Sun-Maid is an agricultural cooperative based in Kingsburg, south of Fresno, owned by close to 1,000 raisin growers in the Central Valley. The 100,000 tons of raisins the coop sells annually represent about 70 percent of its total product volume; the remaining 30 percent is comprised of various dried specialty fruits - apricots, peaches, figs, and prunes, to name a few. Dried cherries and pineapple were recently introduced.
The raisin growers themselves are varied and diversified. Vineyards can range from 10 to 1,000 acres, or more. Whether large or small, most are still family farms. A leading example is the farm owned by Sun-Maid Chairman Jon Marthedal, one of the four generations of his family that has been producing raisins in the same soil for over 100 years.

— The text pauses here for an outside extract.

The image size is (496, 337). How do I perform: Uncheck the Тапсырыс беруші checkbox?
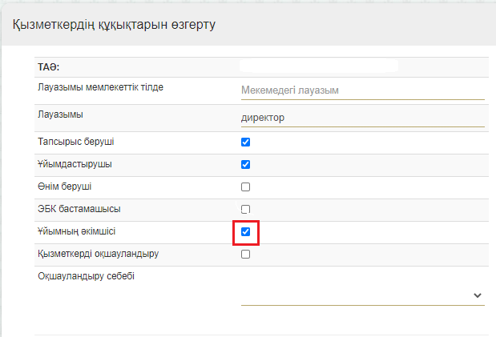pyautogui.click(x=246, y=142)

Unlike other, more weather-sensitive crops, raisins are not "too, too susceptible" to the extremes of Mother Nature, Slinkard reports. Nor are the threats very frequent. "The worst event is a late hard freeze in April or May, after the vines start putting out little grape bunches, but this has only happened a few times in the last 100 years," he says.

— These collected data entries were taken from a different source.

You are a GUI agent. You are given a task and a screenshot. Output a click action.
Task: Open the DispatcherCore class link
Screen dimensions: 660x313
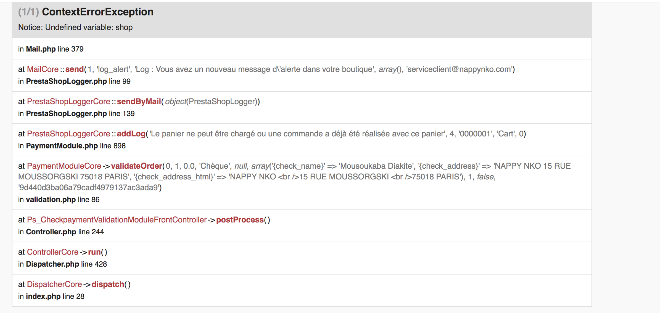[54, 284]
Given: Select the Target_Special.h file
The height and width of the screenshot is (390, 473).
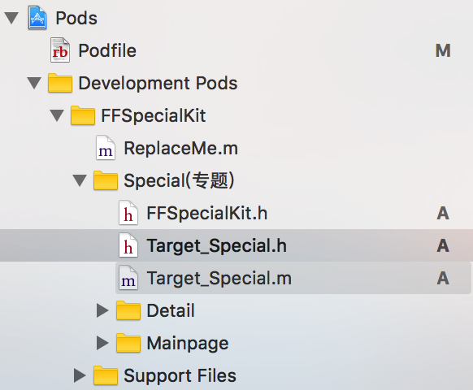Looking at the screenshot, I should (237, 245).
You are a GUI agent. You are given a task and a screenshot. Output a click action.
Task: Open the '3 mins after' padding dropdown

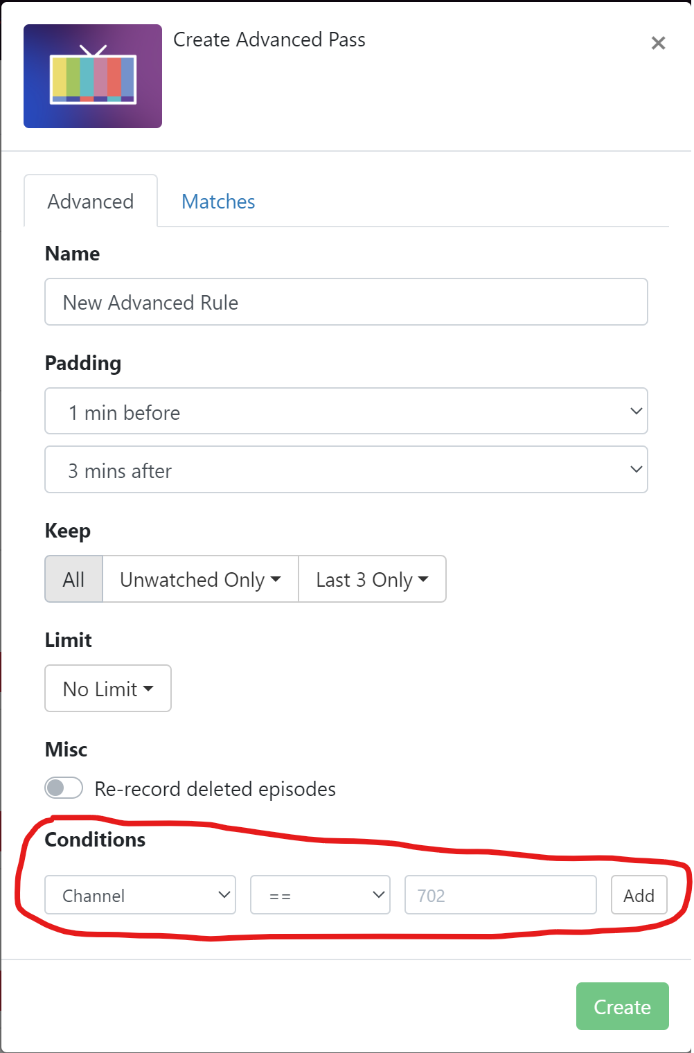click(346, 470)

Heavy rains in the fall can cause some loss to product drying naturally in the field. To avoid the problem, many growers are switching to vine-drying, converting from the old method of allowing the harvest to dry on paper trays on the vineyard floor. Vine-drying keeps the grapes elevated, and while they are still hanging, Slinkard points out, "as long as it warms up and the sun comes out, they will continue to dry."
The transition to vine-drying is not something that can be done overnight, however. "You can't just convert a 50-year old vineyard. It has to be re-trellised, and there is an upfront cost," he comments. Vine-drying also takes longer -almost a month compared to two to three weeks on the ground - but it offers the advantage of mechanical harvesting, while field-dried grapes are traditionally cut from the canes by hand.
About 50 percent of the coop's raisins are sold in the familiar red Sun-Maid package. The other 50 percent become ingredients in cereals, breads, cookies, candies, and many other foods. More than a third of Sun-Maid's retail and ingredient products are shipped to international markets in more than 50 countries across the globe.